The Mudcat Café TM
Thread #98474 Message #3020285
Posted By: Stringsinger
31-Oct-10 - 05:44 PM
Thread Name: 'Are you SURE you wrote that?'
Subject: RE: 'Are you SURE you wrote that?'
"And of course there's always "I'm Thinking Tonight of My Blue Eyes"/"Great Speckled Bird"/"Wild Side of Life"/"It Wasn't God Who Made Honky-Tonk Angels", and whatever else uses that approximate tune."
The Prisoner's Song: If I Had The Wings of an Angel, oe'r these prison bars I would fly..."
Probably the first recorded of that tune.
The reasonable answer is pretty simple. Tunes are recycled all the time. Even lyric themes in different forms. When a song is folk-like, by definition it is familiar. When it is sophisticated like as in a show song, then it isn't automatically familiar and takes some getting used to as an entity. For example, Jerome Kern's "All The Things You Are". One would be hard put to find an antecedent of this tune. The same can be said for Cole Porter's songs or Stephen Sondheim's or George Gershwin's. In the arena of popular music from the 60's on, folk melodies found their way into the radio songs. This means that their popularity was based on their familiarity which came about because those tunes had been heard before in other songs. A lot of this was the result of BMI (Bad Music Incorporated) which came about as a broadcasters rebellion against ASCAP wanting to raise their rates for airplay. Folk-like tunes which didn't come under ASCAP jurisdiction were used freely. (BMI actually means Broadcast Music Incorporated as contrasted from
ASCAP (American Society ofComposers, Authors, Publishers).
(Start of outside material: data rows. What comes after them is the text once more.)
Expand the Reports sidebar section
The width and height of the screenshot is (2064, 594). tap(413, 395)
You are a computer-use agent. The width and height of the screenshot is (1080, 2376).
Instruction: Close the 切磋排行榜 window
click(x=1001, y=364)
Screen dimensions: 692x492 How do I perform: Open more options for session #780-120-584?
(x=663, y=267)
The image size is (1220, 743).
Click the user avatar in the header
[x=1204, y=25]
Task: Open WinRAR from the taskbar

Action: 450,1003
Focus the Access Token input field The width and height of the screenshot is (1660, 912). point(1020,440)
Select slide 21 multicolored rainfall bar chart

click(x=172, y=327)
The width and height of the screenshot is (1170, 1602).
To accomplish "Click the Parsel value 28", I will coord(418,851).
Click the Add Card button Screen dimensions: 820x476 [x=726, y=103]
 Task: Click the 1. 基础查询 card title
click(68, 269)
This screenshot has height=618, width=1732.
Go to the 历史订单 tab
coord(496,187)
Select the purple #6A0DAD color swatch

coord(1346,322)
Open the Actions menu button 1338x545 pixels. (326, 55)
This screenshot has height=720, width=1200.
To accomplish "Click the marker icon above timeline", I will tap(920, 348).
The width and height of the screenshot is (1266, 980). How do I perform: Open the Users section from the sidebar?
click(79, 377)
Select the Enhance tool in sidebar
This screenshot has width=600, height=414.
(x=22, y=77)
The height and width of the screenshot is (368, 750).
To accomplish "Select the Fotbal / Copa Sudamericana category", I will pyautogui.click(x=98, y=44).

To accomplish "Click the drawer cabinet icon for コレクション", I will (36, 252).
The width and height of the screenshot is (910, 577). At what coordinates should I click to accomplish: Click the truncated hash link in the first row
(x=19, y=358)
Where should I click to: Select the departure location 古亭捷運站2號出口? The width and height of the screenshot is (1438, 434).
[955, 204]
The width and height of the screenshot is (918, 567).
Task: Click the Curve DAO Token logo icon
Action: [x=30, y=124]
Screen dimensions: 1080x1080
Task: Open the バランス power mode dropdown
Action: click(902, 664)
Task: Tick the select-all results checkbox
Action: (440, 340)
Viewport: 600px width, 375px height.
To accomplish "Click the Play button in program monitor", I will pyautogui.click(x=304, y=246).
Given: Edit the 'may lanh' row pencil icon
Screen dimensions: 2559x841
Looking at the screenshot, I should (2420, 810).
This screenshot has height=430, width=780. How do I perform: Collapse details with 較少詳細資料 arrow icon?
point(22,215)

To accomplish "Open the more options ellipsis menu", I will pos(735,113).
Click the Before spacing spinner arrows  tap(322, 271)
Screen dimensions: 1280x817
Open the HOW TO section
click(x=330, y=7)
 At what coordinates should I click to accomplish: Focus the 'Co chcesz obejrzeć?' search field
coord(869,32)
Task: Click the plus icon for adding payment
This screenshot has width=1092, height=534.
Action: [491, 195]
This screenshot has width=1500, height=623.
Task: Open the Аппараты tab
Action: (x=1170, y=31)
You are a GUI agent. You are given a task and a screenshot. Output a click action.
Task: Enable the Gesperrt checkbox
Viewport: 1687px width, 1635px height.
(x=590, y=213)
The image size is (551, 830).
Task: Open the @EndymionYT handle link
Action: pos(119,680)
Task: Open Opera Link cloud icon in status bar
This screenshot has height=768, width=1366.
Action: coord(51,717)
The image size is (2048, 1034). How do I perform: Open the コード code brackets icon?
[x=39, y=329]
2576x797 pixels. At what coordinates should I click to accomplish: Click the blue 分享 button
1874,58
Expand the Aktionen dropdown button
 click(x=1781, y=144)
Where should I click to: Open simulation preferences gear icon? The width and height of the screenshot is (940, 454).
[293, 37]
A song as an entity requires a uniqueness that transcends lyrics and melodies. Even though Woody probably recycled the tune for "Ludlow Massacre", that song remains unique enough to have motivated Howard Zinn to activism
In short, when it comes to tunes, who cares? Lyrics define the mood and feeling of a unique song which is amplified by an appropriate tune. An original folk tune is a red-herring.